• Objetivo:
Enumera todos los estados que, según el fragmento del texto que aparece más abajo, integran el cordón de estados vecinos más débiles que Moscú ha querido interponer entre Occidente y Rusia.

• Fragmento del texto:

A casi 100 días de la invasión rusa de Ucrania, cabe preguntarse qué rayos tienen que ver Nicolás Maduro y Joe Biden con esta guerra de Putin, un conflicto bélico que es la continuación del que estalló hace 6 años, cuando fue derrocado Viktor Yanukóvich, entonces presidente prorruso de Ucrania. En aquel momento de grandes cambios en la antigua república soviética, independiente desde 1991, Estados Unidos declaró que no se opondría a que Ucrania ingresara como miembro pleno a la Alianza del Atlántico Norte (OTAN), y Putin advirtió que esa adhesión era inaceptable, porque “socavaría la seguridad de Rusia.”

Ese rechazo es parte esencial de la doctrina militar rusa, que siempre se ha opuesto a que las grandes potencias de Europa continental puedan extender sus fronteras hasta las de Rusia. De ahí la importancia que ha tenido para Moscú interponer entre Occidente y Rusia un cordón de estados vecinos más débiles, como Finlandia, Suecia, Polonia, Checoslovaquia, Hungría, Rumanía y, desde la desintegración de la Unión Soviética, Ucrania y Bielorrusia, étnica y culturalmente vinculadas estrechamente a Moscú. Ese fue, precisamente, el argumento empleado por Putin para invadir Ucrania al anunciar el presidente Volodimir Zelenki que solicitaría el ingreso de Ucrania a la OTAN.

• Datos disponibles:
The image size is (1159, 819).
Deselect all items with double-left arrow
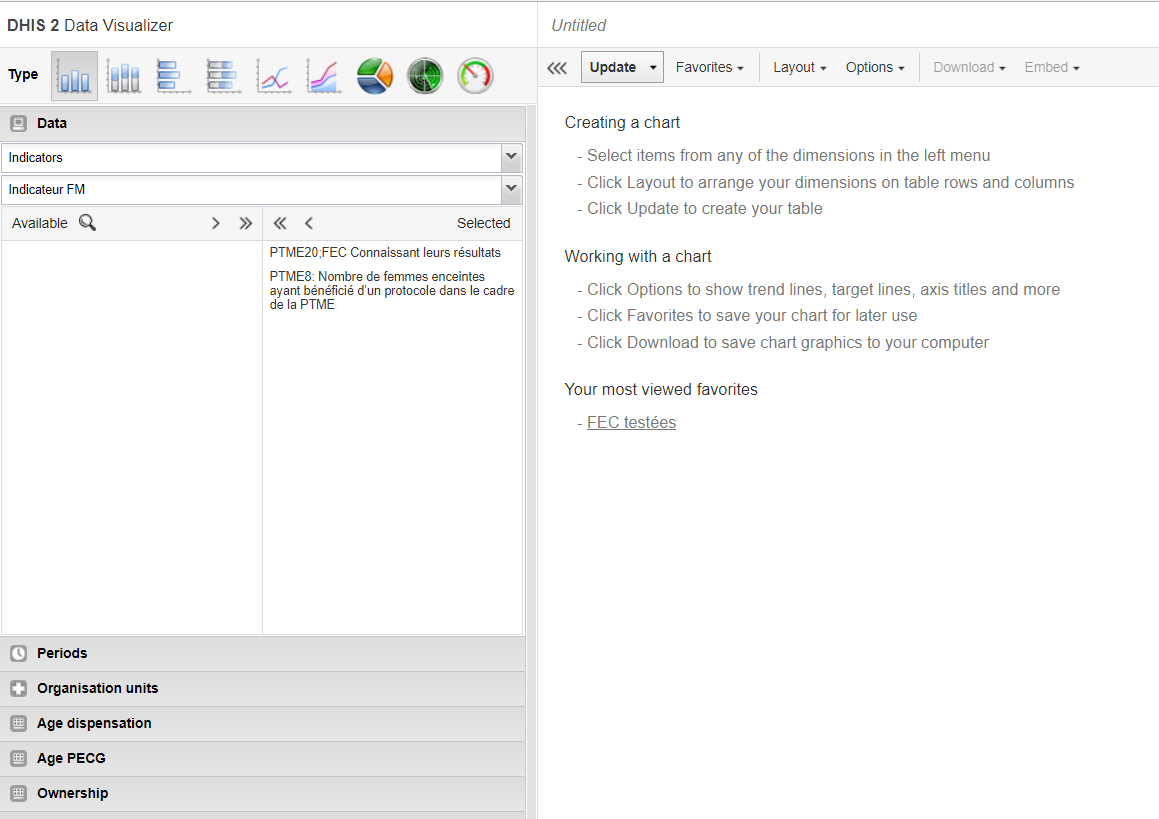tap(280, 223)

• Solución del problema:
Finlandia, Suecia, Polonia, Checoslovaquia, Hungría, Rumanía, Ucrania y Bielorrusia.